The World Gold Council released its demand trends report for Q1 this morning, showing that demand “made a robust start to 2014.” Total demand in Q1 was 1074.5 tonnes, off just slightly from demand of 1077 tonnes in Q1-2013. It was a 13.2% q/q rise from the 949.4 tonnes (provisional) of demand seen in Q4.
“First quarter gold demand held steady at 1,074.5 tonnes, maintaining the lofty levels seen last year.” – WGC
Here are a couple of key takeaways from the report:
• Jewellery: First quarter demand was 571t, 3% higher than the corresponding period last year. A lower price environment compared to Q1 2013 was supportive in many markets, while New Year celebrations in key Asian markets ensured that jewellery demand followed seasonal patterns.

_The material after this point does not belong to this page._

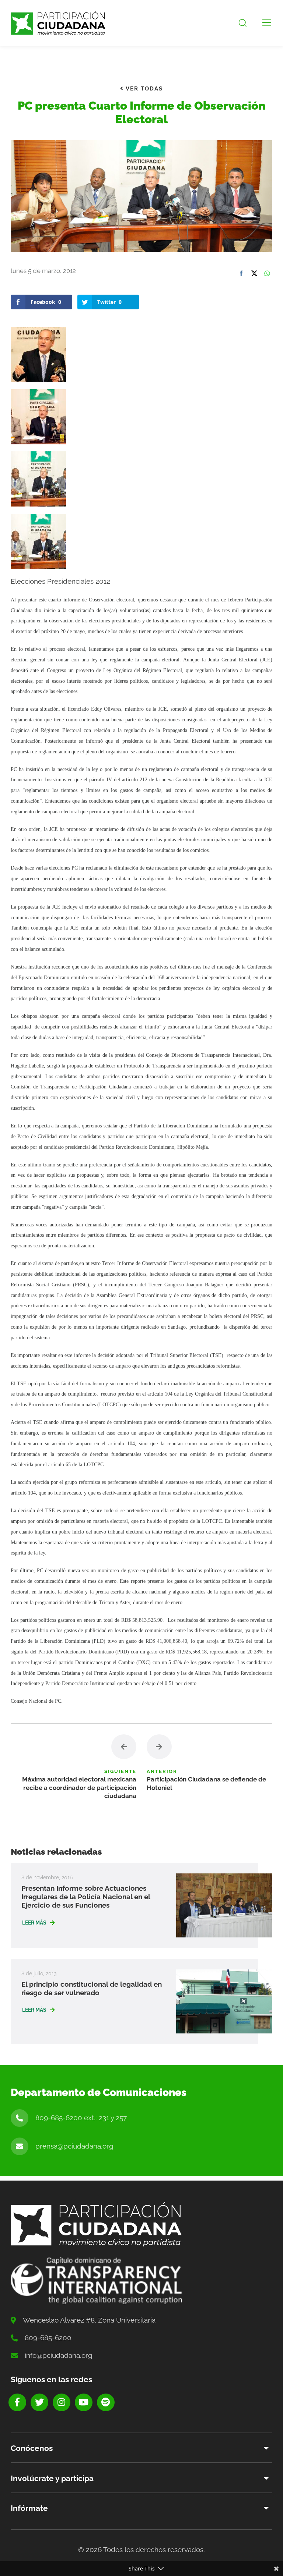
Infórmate (29, 2508)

• Investment: Investors adopted a ‘wait-and-see’ approach in the first three months of 2014, with marked divergences between ETFs and bar and coin demand. Net ETF outflows were zero as geopolitical tensions offset positive economic expectations. Bar and coin demand fell to 283t as investors waited for a clear direction in price.
• Central Banks: Official reserves of gold increased by 122t in Q1 2014, as net purchases once again topped the 100t level. This marked 13 consecutive quarters of net purchases, demonstrating the continued desire among central banks to diversify their assets.
• Supply: Mine production increased by 6% to 721t in Q1, while recycled gold fell 13% to 322t due partly to improving economic conditions. Overall, this led to a marginal increase in total supply, to 1,048t.
The WGC described 2013 demand as “exceptional”: It was going to be a tough act to follow. Gold owners, however, should be encouraged by the Q1 figures. And if you’re one of those investors waiting for a “clear direction in price,” I would suggest you not wait too long… It is also worth remembering that Sprott Global did some in-house calculations last year that suggests the WGC data significantly underestimate demand — particularly Asian demand. In an Open Letter to the World Gold Council published last year, Eric Sprott estimated that total annualized gold demand in 2013 was actually more than 5,000 tonnes.
“In my opinion, the massive imbalance between supply and demand is not reflected in prices because available statistics are misleading.” — Eric Sprott
Sprott noted that the real source of supply in 2013 was outflows from the ETFs:
The evidence presented here is clear, demand for physical gold is extremely strong and, in reality, without the massive outflows from ETFs (half of world mine supply), it is hard to imagine how this demand would have been met. – Eric Sprott
In Q1 of this year ETF “outflows were zero”. With that particular source of supply likely tapped out, either supply is going to have to come from somewhere else, or prices will have to rise.